Collected data
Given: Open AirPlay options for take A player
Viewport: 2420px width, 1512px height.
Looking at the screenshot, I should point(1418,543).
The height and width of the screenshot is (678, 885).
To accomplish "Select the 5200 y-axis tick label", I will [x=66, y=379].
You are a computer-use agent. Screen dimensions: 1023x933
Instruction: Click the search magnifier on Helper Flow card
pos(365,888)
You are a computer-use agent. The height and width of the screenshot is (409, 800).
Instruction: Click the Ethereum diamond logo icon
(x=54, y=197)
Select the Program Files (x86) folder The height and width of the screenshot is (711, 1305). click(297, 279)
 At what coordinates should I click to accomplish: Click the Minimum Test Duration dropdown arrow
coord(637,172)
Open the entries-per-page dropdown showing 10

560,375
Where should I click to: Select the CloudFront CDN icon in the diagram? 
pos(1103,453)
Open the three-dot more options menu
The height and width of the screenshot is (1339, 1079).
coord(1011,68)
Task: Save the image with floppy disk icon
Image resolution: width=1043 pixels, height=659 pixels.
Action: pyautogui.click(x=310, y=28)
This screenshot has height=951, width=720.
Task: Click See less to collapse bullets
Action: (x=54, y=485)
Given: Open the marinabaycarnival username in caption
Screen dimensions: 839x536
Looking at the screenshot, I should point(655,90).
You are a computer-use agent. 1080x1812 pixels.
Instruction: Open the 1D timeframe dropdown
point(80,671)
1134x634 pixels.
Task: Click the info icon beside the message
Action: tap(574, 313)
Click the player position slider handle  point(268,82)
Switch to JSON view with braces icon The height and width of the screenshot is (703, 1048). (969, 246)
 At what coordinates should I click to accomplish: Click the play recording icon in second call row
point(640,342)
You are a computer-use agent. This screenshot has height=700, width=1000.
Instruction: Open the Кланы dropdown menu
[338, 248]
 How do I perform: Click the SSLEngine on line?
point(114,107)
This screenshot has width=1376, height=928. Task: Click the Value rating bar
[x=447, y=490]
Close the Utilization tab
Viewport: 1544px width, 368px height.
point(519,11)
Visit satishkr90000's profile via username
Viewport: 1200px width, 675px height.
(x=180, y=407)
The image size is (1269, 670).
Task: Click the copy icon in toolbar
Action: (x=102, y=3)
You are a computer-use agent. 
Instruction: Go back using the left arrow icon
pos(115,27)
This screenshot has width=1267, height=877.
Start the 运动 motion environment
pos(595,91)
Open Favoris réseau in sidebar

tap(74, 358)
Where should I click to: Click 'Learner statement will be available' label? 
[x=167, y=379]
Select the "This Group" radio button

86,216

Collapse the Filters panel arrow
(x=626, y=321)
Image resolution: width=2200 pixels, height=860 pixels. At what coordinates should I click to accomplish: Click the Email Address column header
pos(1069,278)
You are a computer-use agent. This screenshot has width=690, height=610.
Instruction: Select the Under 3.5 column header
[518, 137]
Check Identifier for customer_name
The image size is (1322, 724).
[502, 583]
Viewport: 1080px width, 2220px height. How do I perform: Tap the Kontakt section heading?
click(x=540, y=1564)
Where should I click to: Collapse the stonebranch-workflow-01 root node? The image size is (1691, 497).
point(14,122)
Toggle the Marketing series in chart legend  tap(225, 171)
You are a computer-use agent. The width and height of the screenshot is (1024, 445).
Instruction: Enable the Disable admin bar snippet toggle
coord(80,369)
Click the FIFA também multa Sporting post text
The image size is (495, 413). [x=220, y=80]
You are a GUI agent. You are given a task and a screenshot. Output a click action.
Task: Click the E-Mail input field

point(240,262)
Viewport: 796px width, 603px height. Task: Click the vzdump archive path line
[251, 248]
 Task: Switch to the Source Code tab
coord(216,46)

**INSTRUCTIONS FOR THE TASK:**
Each entry needs to be written out again, exactly as given.

**EXERCISE SOLUTION:**
Given: Open AirPlay options for take A player
Viewport: 2420px width, 1512px height.
Looking at the screenshot, I should point(1418,543).
The height and width of the screenshot is (678, 885).
To accomplish "Select the 5200 y-axis tick label", I will [x=66, y=379].
You are a computer-use agent. Screen dimensions: 1023x933
Instruction: Click the search magnifier on Helper Flow card
pos(365,888)
You are a computer-use agent. The height and width of the screenshot is (409, 800).
Instruction: Click the Ethereum diamond logo icon
(x=54, y=197)
Select the Program Files (x86) folder The height and width of the screenshot is (711, 1305). click(297, 279)
 At what coordinates should I click to accomplish: Click the Minimum Test Duration dropdown arrow
coord(637,172)
Open the entries-per-page dropdown showing 10

560,375
Where should I click to: Select the CloudFront CDN icon in the diagram? 
pos(1103,453)
Open the three-dot more options menu
The height and width of the screenshot is (1339, 1079).
coord(1011,68)
Task: Save the image with floppy disk icon
Image resolution: width=1043 pixels, height=659 pixels.
Action: pyautogui.click(x=310, y=28)
This screenshot has height=951, width=720.
Task: Click See less to collapse bullets
Action: (x=54, y=485)
Given: Open the marinabaycarnival username in caption
Screen dimensions: 839x536
Looking at the screenshot, I should point(655,90).
You are a computer-use agent. 1080x1812 pixels.
Instruction: Open the 1D timeframe dropdown
point(80,671)
1134x634 pixels.
Task: Click the info icon beside the message
Action: tap(574, 313)
Click the player position slider handle  point(268,82)
Switch to JSON view with braces icon The height and width of the screenshot is (703, 1048). (969, 246)
 At what coordinates should I click to accomplish: Click the play recording icon in second call row
point(640,342)
You are a computer-use agent. This screenshot has height=700, width=1000.
Instruction: Open the Кланы dropdown menu
[338, 248]
 How do I perform: Click the SSLEngine on line?
point(114,107)
This screenshot has width=1376, height=928. Task: Click the Value rating bar
[x=447, y=490]
Close the Utilization tab
Viewport: 1544px width, 368px height.
point(519,11)
Visit satishkr90000's profile via username
Viewport: 1200px width, 675px height.
(x=180, y=407)
The image size is (1269, 670).
Task: Click the copy icon in toolbar
Action: (x=102, y=3)
You are a computer-use agent. 
Instruction: Go back using the left arrow icon
pos(115,27)
This screenshot has width=1267, height=877.
Start the 运动 motion environment
pos(595,91)
Open Favoris réseau in sidebar

tap(74, 358)
Where should I click to: Click 'Learner statement will be available' label? 
[x=167, y=379]
Select the "This Group" radio button

86,216

Collapse the Filters panel arrow
(x=626, y=321)
Image resolution: width=2200 pixels, height=860 pixels. At what coordinates should I click to accomplish: Click the Email Address column header
pos(1069,278)
You are a computer-use agent. This screenshot has width=690, height=610.
Instruction: Select the Under 3.5 column header
[518, 137]
Check Identifier for customer_name
The image size is (1322, 724).
[502, 583]
Viewport: 1080px width, 2220px height. How do I perform: Tap the Kontakt section heading?
click(x=540, y=1564)
Where should I click to: Collapse the stonebranch-workflow-01 root node? The image size is (1691, 497).
point(14,122)
Toggle the Marketing series in chart legend  tap(225, 171)
You are a computer-use agent. The width and height of the screenshot is (1024, 445).
Instruction: Enable the Disable admin bar snippet toggle
coord(80,369)
Click the FIFA também multa Sporting post text
The image size is (495, 413). [x=220, y=80]
You are a GUI agent. You are given a task and a screenshot. Output a click action.
Task: Click the E-Mail input field

point(240,262)
Viewport: 796px width, 603px height. Task: Click the vzdump archive path line
[251, 248]
 Task: Switch to the Source Code tab
coord(216,46)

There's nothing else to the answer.